For years and years, I have called the rice cooker an indispensable appliance. My favourite cooker was a small National model, it cooks about 4 small cups max, and accompanied me when I was living on my own, and moved into our marital home. All in, it gave us nearly 20 years until we retired it, not because it wasn't working (actually it is still working), but because we decided we didn't want to continue cooking with aluminium pots. Most of the models of rice cooker in the stores are lined with teflon or similar material, I have never liked the idea though I have always been intrigued with the fuzzy logic-ness.

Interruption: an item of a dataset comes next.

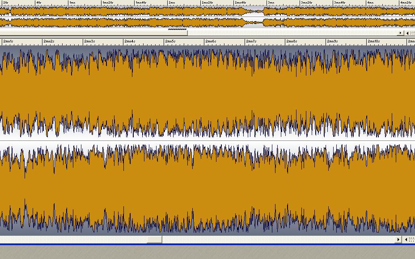This screenshot has width=415, height=259.
Task: Click the 2mn mark on overview ruler
Action: click(171, 3)
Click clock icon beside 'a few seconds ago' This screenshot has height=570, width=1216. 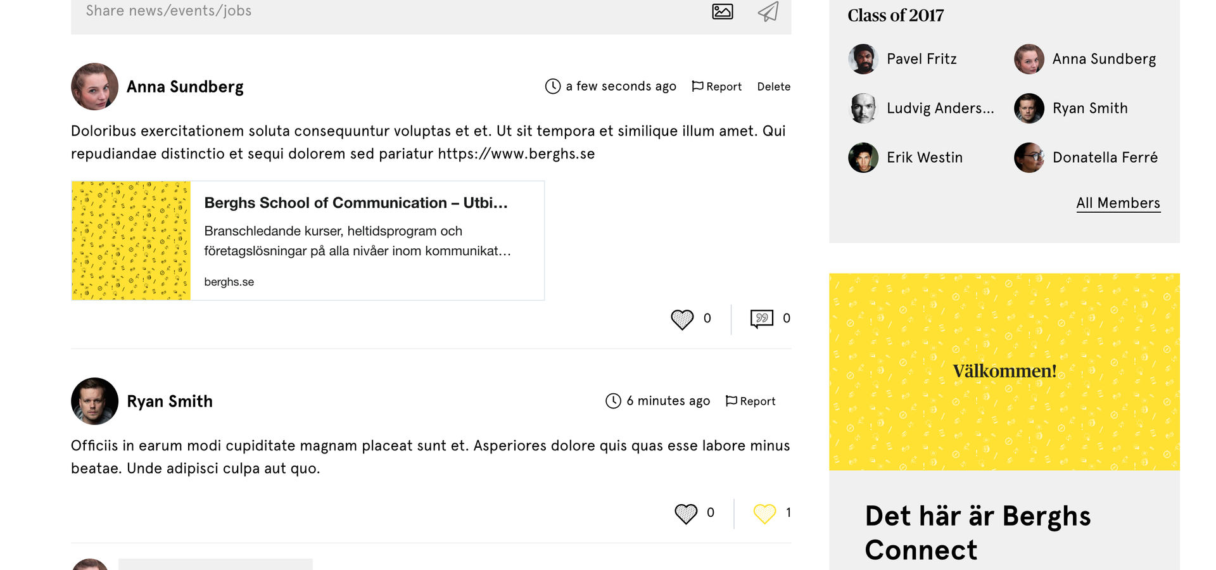[553, 86]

The only non-aluminium, non-coated pot we found in the local market is a Song-cho stainless steel model, but honestly, it didn't work for us. The steel doesn't conduct heat as reliably as aluminium and we ended up with terribly cooked, well, mostly under-cooked rice. I thought I was going to have to lapse back to my student method which was to cook rice on the stove. Not that dificult- basically bring rice and water to the boil, cover for 20 minutes and try not to open the lid to check in the meantime.

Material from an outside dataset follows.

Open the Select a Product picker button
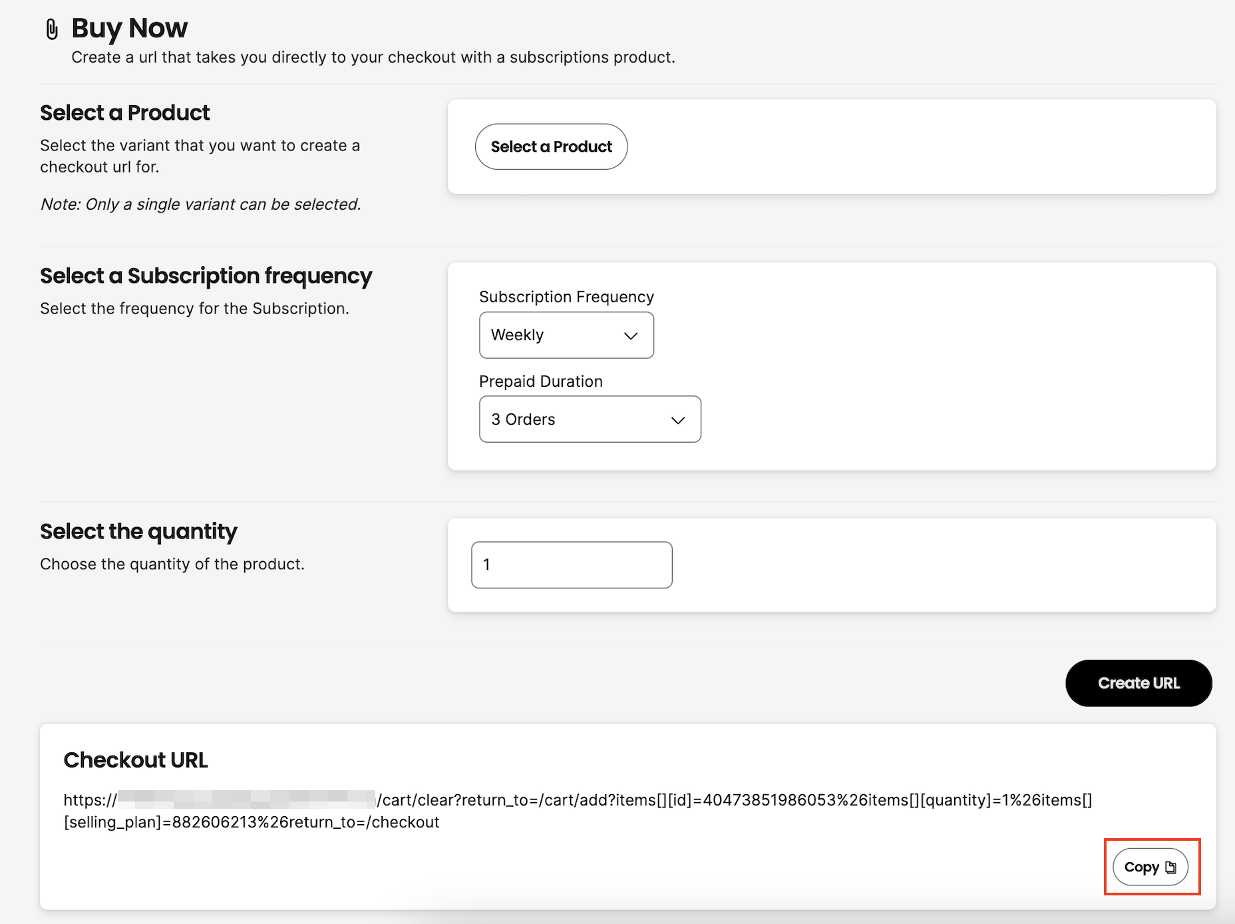This screenshot has height=924, width=1235. click(x=551, y=146)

One day, a promoter at the Toyomi section at Taka B1 suggested steaming our rice. I was sceptical, but after a couple of tries, was sold on this method. It is quite fool-proof. Equal measure of water to rice. Steam for about 20 minutes. It varies with the quantity of rice, but after a few times one can easily get the hang of it. We use the Toyomi hot pot/ steamer which is essentially a kettle with steamer inserts. When we had no helper, this pot got us through some tough times - I would steam rice on one layer, steam a meat or fish dish on the second, and make a salad. Easy, mess-free dinners. Like this:
This was even more of a cheat, the canned dace is layered on top of the nearly cooked rice at the final stage of cooking. It was what I make for lunch when I was pressed for time and did not feel up to dealing with ubereat/deliveroo/foodpanda either.
Yea, this is a filler post. Haven't eaten anything remarkable these days, but if you curious, I post IG stories nearly every day. It's hard as we have a rather long and rigid list of places to avoid, it runs something like this:
- chains like Katrina, Tung Lok, some Crystal Jade. Exception: Imperial Treasure. That Sarawak kolo-mee place, it's not in the least authentic, but it serves a very good chicken curry noodle, especially if you don't eat the chicken.
- sous-vide: which rules out many roast or meat dishes, but you can kind of guess when you see some protein-intensive menus. I don't object to the method, but it makes most meat turn cottony or mushy. Fish is ok, eggs too. Many places serving non-Asian food fails this test.
- new and/or reviewed by "influencers", food bloggers. Been stung so many times. Lolla was the worst, it really hurt our wallet.
- buffet joints, especially hotel cafes. At my age, I rather eat $88 in fabric, as I will not be able to consume even half the amount.
- menus with these items: egg ben (really vomitous by now), waffles, truffles oil anything, wagyu (especially non- Japanese ones), lobster, uni, matcha, quinoa, kale, chia seed, raw, salted egg, insert trendy food-of-the-moment
- any items that are torched. nope, don't want to eat second-hand butane.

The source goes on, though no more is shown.